Müzik nasıl yeraltında bulunabiliyorsa, sanat da sokakta bulunabilir. Chealse’nin temiz, beyaz galeri duvarlarının konuk ettiği ve arka plan olduğu sanat eserlerinden farklı olarak sanat, Bushwick’in sokaklarında yaşamayı seçer.

Brooklyn’de, komşusu Manhattan ile karşılaştırıldığında ham, saklı ve geçici olan belirgin bir kültürel farklılık var. Yine de, Manhattan ve Brooklyn arasında ilkini “üst” ikincisini “alt” olarak tanımlayarak kesin bir sınır çizmek oldukça basit ve naif olur. Yüksek katlı, ortak yönetim apartmanların Williamsburg ve Greenpoint’in kıyılarında görünmeye başlamasıyla Brooklyn’in bazı kısımları da üst sınıflar tarafından zapt edilmişti. Kültürel değişimler arasındaki böyle bir etkileşim belki de New York’un kentleşmesinde her gün deneyimlediğimiz bu üst üste binme ve yığılma kültürünün esasını oluşturuyor.

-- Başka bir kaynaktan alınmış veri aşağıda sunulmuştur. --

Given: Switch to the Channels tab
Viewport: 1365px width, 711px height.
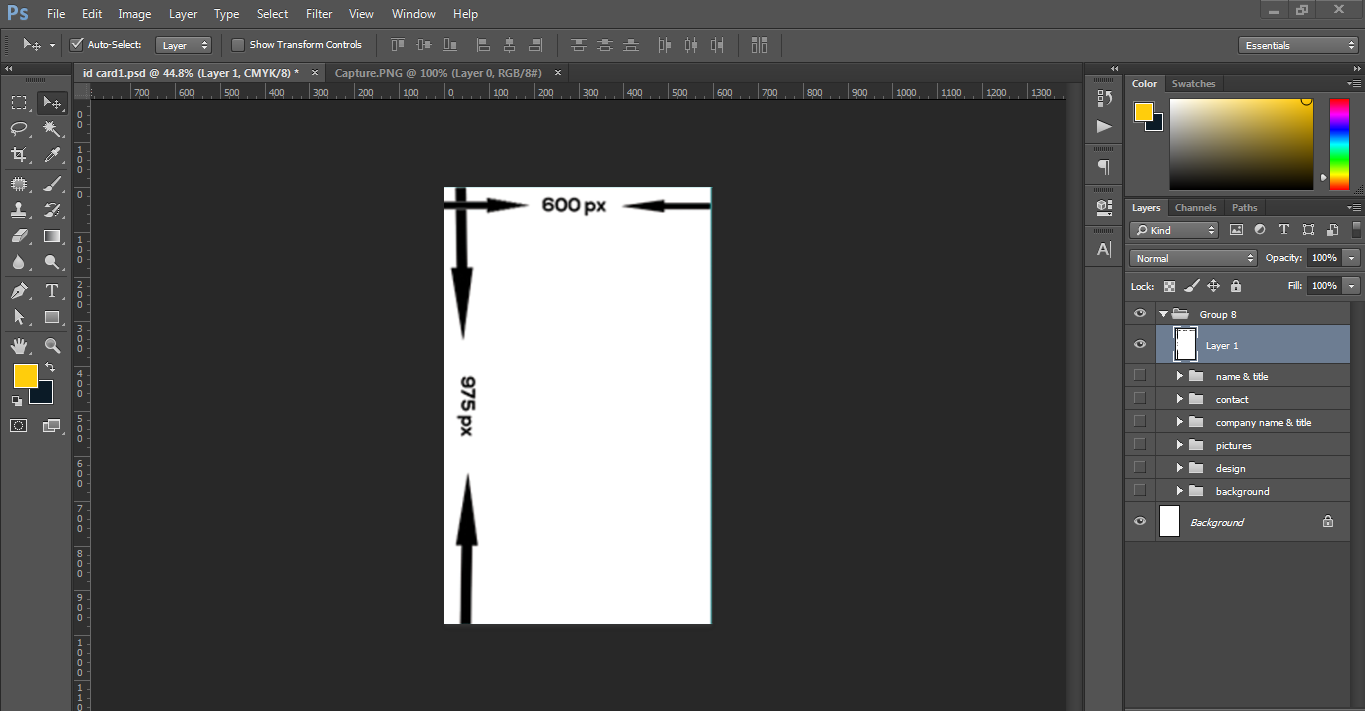Looking at the screenshot, I should click(1195, 208).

Sosyolog Saskia Sassen’in deyişiyle “Şehri çalışmak, dönemin başlıca toplumsal süreçlerini çalışmak anlamına gelir.”* Seks ve Sözüm ona Şehir sergisi, şehrin siyasetinin üzerine inşa edilen bu toplumsal değişim yığınını çözmek üzere bir tartışma açıyor. Her ne kadar yeni bir toplum imal eden kentlerarası sinerjiler ya da kentsel gelişimi etkileyen toplum konuları tartışmaya açık da olsa, şu kesin ki şehrin daimi dönüşümü ve karmaşık ağı bu sürekli değişen etkileşimlerden besleniyor. Bugünden birkaç onyıl sonra, New York’u konu edinen belki de başka bir kitap, televizyon programı ya da sergi olacak ve biz de muhtemelen çok daha farklı anlatı ve aktörleri konuşacağız. New York ise, öngörülemez ve geçici değişimlerin gerçekleştiği, çetrefilli bir biçimde katmanlaşmış bir oyun alanı olarak kalacak.